Many resident managers would recall the times when housing affordability was a real (and political) issue. It is not a political issue anymore, but we are now starting to live with the legacies of what that political pressure produced.
One of the results of that the Residential Tenancies and Rooming Accommodation Act was amended to require landlords to give at least two months’ notice of termination of a tenancy while tenants could terminate a tenancy on two weeks notice. This isn’t so fair in a soft rental market, but it remains the law.
Another legacy was the creation of the National Rental Affordability Scheme. If you google ‘NRAS’ you will find a plethora of information online about what it means along with multiple ads for sales of NRAS properties.
In the very simplest of terms, if:
a new unit is NRAS approved; and
the owner of the unit rents it to eligible tenants (based on income brackets set by the Federal government) at a discount to the current market rental of at least 20%; then
that owner will receive generous tax rebates / offsets from both the Federal and State government at the end of every financial year. These incentives are increased annually by reference to a generous index.
The rebates will end up being well more than the loss of the rental over the course of the 12 months. The scheme is for a decade, so the relatively better returns for investors are substantial.
Anecdotally, it appears that NRAS approved units are what the investment market is currently preferring to buy ahead of non NRAS units. In a slow sales market it means developers are seeking NRAS approvals for units in their developments.

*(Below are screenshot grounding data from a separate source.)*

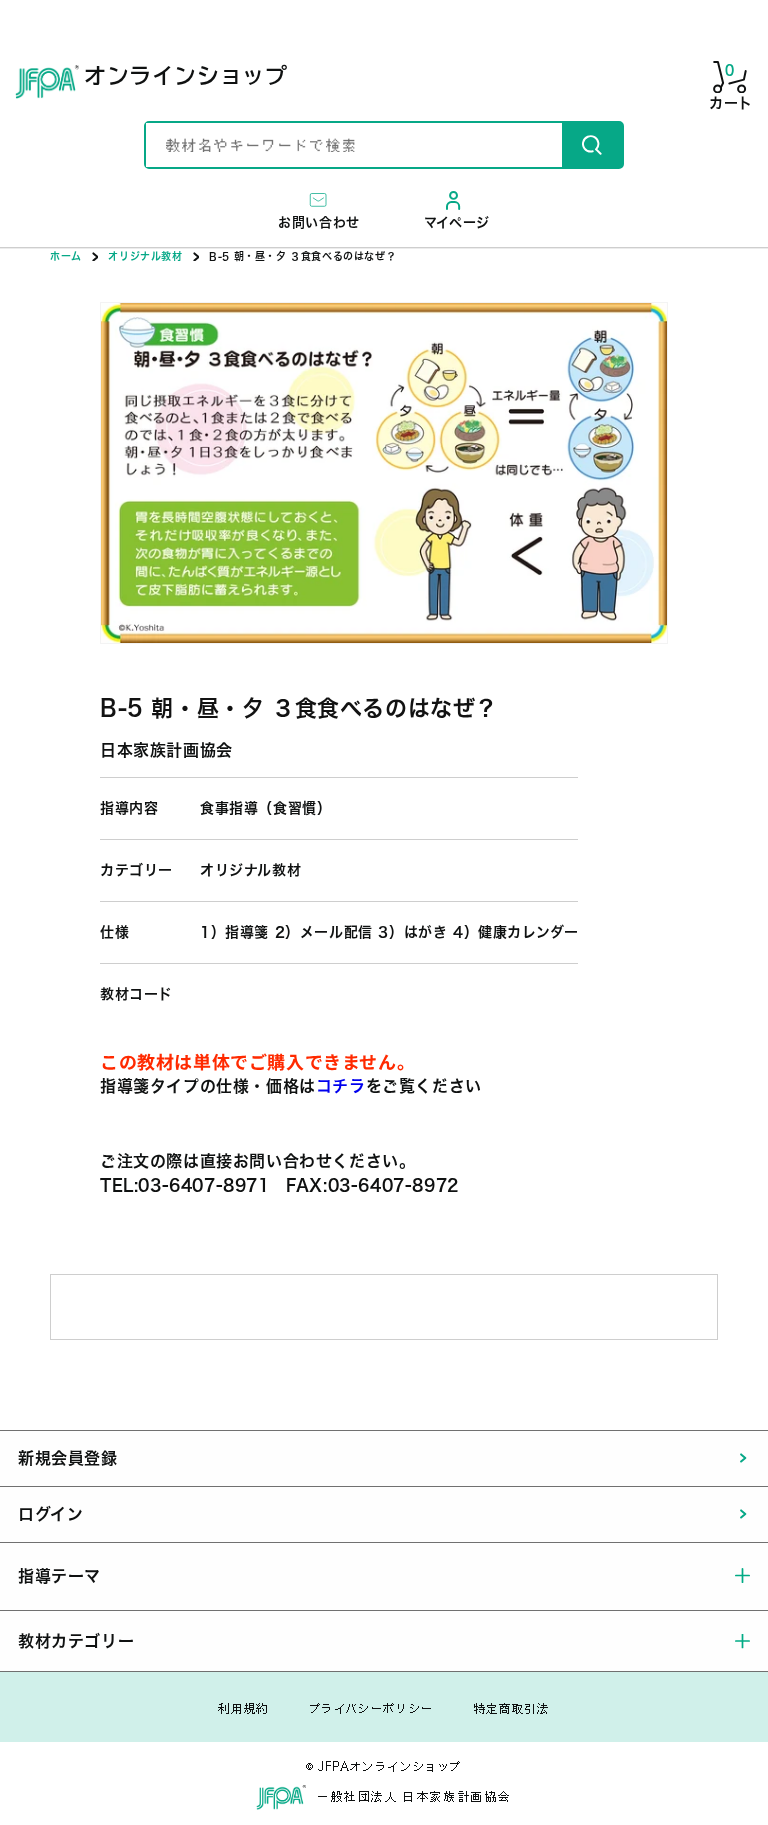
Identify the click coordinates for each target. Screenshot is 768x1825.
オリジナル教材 (145, 256)
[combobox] (354, 145)
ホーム (66, 256)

This all has implications for management rights.
The perfect management rights letting pool has no common ownership of lots (other than perhaps two or so units) or common influence over lot owners (such as an investment club). NRAS certainly changes that.

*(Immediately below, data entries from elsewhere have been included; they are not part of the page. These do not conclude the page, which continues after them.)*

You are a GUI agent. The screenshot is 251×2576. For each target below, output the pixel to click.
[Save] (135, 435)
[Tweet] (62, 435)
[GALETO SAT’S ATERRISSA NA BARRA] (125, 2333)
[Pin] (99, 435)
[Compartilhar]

We saw our first real NRAS issues arise for a client in May 2011 in relation to an off the plan purchase. Over the last 12 months as NRAS approved units have been built, there are now many complexes that have NRAS units in them. Going forward, if you are buying off the plan (particularly in Brisbane), it is more than likely that your management rights will include an NRAS component, particularly if the units are in the $500,000 or less price bracket. We will also start to see more resales of existing management rights complexes with NRAS units in them.
It is normally not the developers themselves that obtain the NRAS approvals. They are usually obtained by an NRAS ‘provider’. These providers are a mix of not-for -profit and for-profit organisations and they all run their NRAS programs as they choose – which means differences in every model.
Our experience has been that some of them are very good to work with. Some aren’t. There are various reasons for that, one of which is that the providers simply do not understand how NRAS and management rights need to co-exist.
If we polish off the crystal ball for a minute, we think that NRAS units in years to come will remain more sought after than non-NRAS units for property investors. This is simply because of the better financial returns. If this is right, there should be less chance of NRAS units selling to owner occupiers. It follows that there should be more stability and continuity for a letting pool of NRAS units.
Offsetting that is the additional compliance (and risk) that comes with managing NRAS units. You need to make sure you understand the additional work you are needed to do (including charging for it) and the additional approvals required for it. You also need to understand the provider and ensure your business relationship with that provider and the owners carries the necessary protections.
Managed right (and that can be done) NRAS should not a problem in a management rights business.